Bu soruların cevabı Nirvana’nın biçimsel ya da dışsal özelliklerinde saklı yatıyor galiba: Neredeyse iki, üç akordan oluşan şarkıları bize ilk gençliğin berraklığını, boşvermişliğini, beceriksizliğini hatırlatıyor. Büyük ihtimalle zorunluluktan kaynaklı biçimsel minimalizmleri gençliğin yine zorunluluktan kaynaklı boşluğunu hatırlatıyor. Bir karşılaştırma yapmamız gerekirse Pearl Jam kadar sofistike bir müzik yapmadıkları için Nirvana, daha genç kalıyor. Zira karmaşık olan doğası gereği çabuk eskiyor, çabuk ölüyor.
Nirvana’nın çok çabuk yok olması, yalnızca dört tane albüm çıkarabilmesi, tamamlanamamışlığı, yarım kalması yine gençliğimizin hep eksik kalmışlığını hatırlatıyor bize. Hep özlem duyduğumuz asla geri gelmeyecek biri gibi anılarımızda bekliyor ve aradan 10 yıl geçince Nirvana, bize müziğin çok ötesinde varoluşsal bir problemin (hayatın bir yokoluş, bir yarım kalış süreci olması) içevurumugibi yansıyor.
Kurt’un sesinin stilize ama aynı zamanda detone olması bize o günlerde “cool” gelirken, bugün Eddie Vedder’dan ya da Chris Cornell’den farklı olarak tanıdık birinin şarkı söylemesi gibi belki de duş alırken kendi şarkı söyleyişimiz gibi geliyor. O günlerde çirkinliğin cazibesi bağlamında sevdiğimiz bu ses, bugün samimiyet olarak hissediliyor ki yaş ilerledikçe samimiyetin değerini anlayan insan için az bir şey olmuyor bu his.

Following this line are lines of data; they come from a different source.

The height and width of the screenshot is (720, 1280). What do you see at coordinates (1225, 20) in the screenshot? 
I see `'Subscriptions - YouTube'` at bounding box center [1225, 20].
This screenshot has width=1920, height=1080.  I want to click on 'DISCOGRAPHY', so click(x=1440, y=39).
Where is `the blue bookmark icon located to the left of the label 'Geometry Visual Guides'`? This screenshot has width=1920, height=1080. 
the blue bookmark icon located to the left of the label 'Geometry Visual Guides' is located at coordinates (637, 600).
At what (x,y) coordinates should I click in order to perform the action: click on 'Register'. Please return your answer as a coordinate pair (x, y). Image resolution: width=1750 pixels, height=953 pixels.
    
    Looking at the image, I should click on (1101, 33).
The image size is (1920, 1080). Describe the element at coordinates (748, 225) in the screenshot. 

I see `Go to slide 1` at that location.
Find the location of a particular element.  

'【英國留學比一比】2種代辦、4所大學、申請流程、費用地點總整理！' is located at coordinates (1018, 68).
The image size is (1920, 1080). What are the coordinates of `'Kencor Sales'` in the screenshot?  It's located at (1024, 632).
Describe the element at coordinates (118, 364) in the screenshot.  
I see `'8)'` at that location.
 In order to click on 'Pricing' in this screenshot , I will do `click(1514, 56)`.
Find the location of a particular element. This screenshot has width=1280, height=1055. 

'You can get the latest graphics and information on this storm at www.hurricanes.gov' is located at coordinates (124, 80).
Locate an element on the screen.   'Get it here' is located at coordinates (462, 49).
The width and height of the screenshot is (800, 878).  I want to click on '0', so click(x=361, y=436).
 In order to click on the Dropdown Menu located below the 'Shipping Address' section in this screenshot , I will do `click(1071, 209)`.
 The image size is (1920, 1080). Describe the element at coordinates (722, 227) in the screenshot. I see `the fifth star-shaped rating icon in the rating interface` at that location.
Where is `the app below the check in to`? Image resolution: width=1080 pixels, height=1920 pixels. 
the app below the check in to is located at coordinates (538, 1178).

Nirvana’yı 90’larda dinlemek bir gençlik modası, müziğin ve sözlerin getirdiği marjinaliteye öykünme olarak görülebilir (Elbette yalnızca müzik olarak da görülülebilir ama biz gerçek dinyeleyici kitlesinden söz ediyoruz) fakat yetişkin biri olarak 2006’da Nirvana dinlemek gençliğe duyulan özlemin çok ötesinde hayata dair bir probleme karşı bulduğumuz cevap oluyor. Biz değişiyoruz, daha iyi kokuyoruz ama Nirvana başka sebeplerle olsa da hala hayatımızın merkezinde bir yerde arz-ı endam ediyor.